*FRAGMENTO DEL TEXTO*:
******************************
EL DÍA QUE SORPRENDÍ A MI ABUELO SILVINO LLORANDO (VIVENCIAS MÍAS)

EL DÍA QUE SORPRENDÍ A MI ABUELO SILVINO LLORANDO (VIVENCIAS MÍAS)

EL DÍA QUE SORPRENDÍ A MI ABUELO SILVINO LLORANDO

(Copyright Andrés Fornells)

Voy a escribir hoy sobre un entrañable recuerdo lejano. Hubo un tiempo en que siendo yo niño, mi casa estaba llena de personas que teníamos en común, muy especialmente, que nos amábamos todo lo que la buena gente, que lleva la misma sangre, puede amarse entre sí.

Este recuerdo que voy a compartir con quienes deseen leerlo, ocurrió una tarde en que salí al pequeño patio que teníamos en aquella modesta y vieja vivienda alquilada al señor Blas, amigo de juventud de mi abuelo Silvino, hombre tan desprendido y comprensivo que, cuando pasábamos un par de meses sin pagarle el alquiler, en vez de atosigarnos, nos decía compadecido de nosotros:

—Andáis muy jodidos últimamente, ¿verdad?
******************************
*REGISTROS MOSTRADOS*:

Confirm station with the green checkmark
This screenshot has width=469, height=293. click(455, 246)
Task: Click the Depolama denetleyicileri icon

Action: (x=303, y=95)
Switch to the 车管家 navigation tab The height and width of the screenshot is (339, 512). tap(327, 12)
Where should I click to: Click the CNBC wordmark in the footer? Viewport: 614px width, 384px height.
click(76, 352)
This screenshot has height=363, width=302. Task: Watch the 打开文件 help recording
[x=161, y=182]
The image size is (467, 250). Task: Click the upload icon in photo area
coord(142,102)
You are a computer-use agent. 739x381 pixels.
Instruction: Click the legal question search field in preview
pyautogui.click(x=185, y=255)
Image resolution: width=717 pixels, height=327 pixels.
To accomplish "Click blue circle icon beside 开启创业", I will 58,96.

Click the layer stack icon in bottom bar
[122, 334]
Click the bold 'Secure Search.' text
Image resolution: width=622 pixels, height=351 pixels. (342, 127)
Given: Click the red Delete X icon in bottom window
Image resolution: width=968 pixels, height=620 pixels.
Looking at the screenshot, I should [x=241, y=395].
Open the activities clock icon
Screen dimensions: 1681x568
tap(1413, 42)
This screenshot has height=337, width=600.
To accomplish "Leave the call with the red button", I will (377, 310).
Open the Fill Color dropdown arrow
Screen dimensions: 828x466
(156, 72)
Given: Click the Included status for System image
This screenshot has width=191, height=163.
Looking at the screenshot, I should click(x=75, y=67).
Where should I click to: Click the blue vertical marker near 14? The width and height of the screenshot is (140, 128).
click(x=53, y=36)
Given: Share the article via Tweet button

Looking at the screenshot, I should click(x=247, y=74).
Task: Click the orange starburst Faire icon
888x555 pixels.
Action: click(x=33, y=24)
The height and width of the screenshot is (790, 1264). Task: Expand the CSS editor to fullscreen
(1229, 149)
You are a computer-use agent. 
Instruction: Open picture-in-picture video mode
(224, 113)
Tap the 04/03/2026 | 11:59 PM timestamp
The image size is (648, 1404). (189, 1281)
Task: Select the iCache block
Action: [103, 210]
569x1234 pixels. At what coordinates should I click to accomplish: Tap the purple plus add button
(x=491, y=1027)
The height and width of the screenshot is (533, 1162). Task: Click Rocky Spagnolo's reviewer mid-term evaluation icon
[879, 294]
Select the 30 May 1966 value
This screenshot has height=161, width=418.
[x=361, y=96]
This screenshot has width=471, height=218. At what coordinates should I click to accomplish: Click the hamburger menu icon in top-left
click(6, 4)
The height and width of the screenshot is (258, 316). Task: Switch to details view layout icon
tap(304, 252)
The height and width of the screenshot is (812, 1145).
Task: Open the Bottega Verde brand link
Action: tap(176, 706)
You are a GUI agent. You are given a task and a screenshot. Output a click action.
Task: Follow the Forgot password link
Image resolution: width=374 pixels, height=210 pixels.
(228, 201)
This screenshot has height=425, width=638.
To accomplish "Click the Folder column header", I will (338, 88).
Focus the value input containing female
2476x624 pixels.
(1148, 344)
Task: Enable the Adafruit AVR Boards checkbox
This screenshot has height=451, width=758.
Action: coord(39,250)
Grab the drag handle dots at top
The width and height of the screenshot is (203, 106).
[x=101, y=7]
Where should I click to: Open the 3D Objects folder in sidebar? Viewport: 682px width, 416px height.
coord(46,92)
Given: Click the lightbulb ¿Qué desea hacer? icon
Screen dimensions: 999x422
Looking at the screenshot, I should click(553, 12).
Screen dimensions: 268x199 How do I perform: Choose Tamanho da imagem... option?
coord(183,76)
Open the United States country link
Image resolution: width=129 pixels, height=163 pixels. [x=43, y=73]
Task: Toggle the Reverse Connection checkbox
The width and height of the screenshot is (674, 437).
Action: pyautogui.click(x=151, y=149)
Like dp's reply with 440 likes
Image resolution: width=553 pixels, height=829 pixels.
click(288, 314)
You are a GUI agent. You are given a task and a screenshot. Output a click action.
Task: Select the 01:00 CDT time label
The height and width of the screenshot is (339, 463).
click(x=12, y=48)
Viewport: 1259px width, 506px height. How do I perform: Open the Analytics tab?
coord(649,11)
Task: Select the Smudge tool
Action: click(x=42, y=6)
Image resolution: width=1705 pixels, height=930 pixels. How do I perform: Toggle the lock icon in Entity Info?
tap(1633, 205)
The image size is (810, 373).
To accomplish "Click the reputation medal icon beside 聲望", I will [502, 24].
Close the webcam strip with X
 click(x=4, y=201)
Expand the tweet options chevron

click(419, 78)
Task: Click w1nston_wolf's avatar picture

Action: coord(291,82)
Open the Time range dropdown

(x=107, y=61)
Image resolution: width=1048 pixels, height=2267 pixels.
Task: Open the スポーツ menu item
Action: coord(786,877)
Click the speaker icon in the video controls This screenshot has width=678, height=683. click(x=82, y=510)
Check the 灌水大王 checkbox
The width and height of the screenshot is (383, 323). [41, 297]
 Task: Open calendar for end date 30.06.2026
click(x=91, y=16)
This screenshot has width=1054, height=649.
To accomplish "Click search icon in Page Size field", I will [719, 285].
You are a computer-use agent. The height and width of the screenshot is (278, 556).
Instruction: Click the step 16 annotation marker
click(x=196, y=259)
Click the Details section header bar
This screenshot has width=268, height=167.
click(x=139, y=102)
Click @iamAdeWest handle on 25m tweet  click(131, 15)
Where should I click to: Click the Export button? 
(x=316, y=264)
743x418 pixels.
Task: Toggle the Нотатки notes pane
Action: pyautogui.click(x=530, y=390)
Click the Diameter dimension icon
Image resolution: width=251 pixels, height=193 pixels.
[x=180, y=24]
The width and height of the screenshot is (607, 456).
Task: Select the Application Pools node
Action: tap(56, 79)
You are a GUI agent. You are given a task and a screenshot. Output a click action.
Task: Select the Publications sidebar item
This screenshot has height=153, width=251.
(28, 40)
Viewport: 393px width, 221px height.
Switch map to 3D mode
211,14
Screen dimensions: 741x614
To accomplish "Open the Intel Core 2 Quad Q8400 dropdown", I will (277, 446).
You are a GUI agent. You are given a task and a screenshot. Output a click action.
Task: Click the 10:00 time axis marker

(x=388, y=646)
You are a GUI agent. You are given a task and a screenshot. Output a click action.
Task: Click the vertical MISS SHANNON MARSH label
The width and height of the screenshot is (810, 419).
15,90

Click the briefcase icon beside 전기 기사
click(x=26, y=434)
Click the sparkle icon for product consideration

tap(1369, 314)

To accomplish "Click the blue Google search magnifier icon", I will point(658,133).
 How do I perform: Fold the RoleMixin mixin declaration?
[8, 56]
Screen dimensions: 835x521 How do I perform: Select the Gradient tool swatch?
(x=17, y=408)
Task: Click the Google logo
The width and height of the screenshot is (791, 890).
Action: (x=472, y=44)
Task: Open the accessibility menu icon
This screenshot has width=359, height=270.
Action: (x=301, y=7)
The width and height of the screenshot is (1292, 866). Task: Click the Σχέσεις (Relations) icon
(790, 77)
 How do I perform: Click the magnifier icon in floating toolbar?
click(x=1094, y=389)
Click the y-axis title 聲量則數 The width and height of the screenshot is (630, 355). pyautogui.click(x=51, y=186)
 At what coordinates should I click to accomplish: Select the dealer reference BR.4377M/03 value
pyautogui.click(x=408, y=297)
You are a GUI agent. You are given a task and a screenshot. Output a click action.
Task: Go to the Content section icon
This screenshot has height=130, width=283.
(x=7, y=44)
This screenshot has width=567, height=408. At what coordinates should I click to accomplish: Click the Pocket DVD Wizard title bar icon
******************************
*CONSIGNA 1*: Reproduce literalmente el fragmento del relato sobre el abuelo Silvino que comienza en "(Copyright Andrés Fornells)" y termina en "jodidos últimamente, ¿verdad?".
*CONSIGNA 2*: Escribe la continuación del relato sobre el abuelo Silvino a partir de la última frase que aparece.

*RESULTADO 1*:
(Copyright Andrés Fornells)

Voy a escribir hoy sobre un entrañable recuerdo lejano. Hubo un tiempo en que siendo yo niño, mi casa estaba llena de personas que teníamos en común, muy especialmente, que nos amábamos todo lo que la buena gente, que lleva la misma sangre, puede amarse entre sí.

Este recuerdo que voy a compartir con quienes deseen leerlo, ocurrió una tarde en que salí al pequeño patio que teníamos en aquella modesta y vieja vivienda alquilada al señor Blas, amigo de juventud de mi abuelo Silvino, hombre tan desprendido y comprensivo que, cuando pasábamos un par de meses sin pagarle el alquiler, en vez de atosigarnos, nos decía compadecido de nosotros:

—Andáis muy jodidos últimamente, ¿verdad?

*RESULTADO 2*:
Nosotros le decíamos las causas de la demora que podían ser varias: una inesperada visita al médico, haberse quedado sin trabajo mi madre o haberme ella comprado unos pantalones nuevos porque a los que llevaba puestos no le cabían más remiendos y, encima, se me habían hecho tan pequeños que me estrangulaban los muslos.

Perdón por haberme desviado del objetivo principal de este relato. Vuelvo a lo del patio. En el patio teníamos media docena de macetas y un melocotonero que, el primero año que dio frutos dio dos melocotones preciosos y, como nosotros éramos cuatro, tuvimos que partirlos por la mitad para que todos nosotros pudiésemos disfrutar su prodigioso regalo. Al patio le daba sombra la pared lisa y alta de un almacén de grano, cerrado hacía años. A la sombra de esa pared le gustaba a mi abuelo sentarse y, con sus vetustas gafas montadas en su nariz ganchuda, de lobo de mar, entretenerse leyendo alguno de mis tebeos.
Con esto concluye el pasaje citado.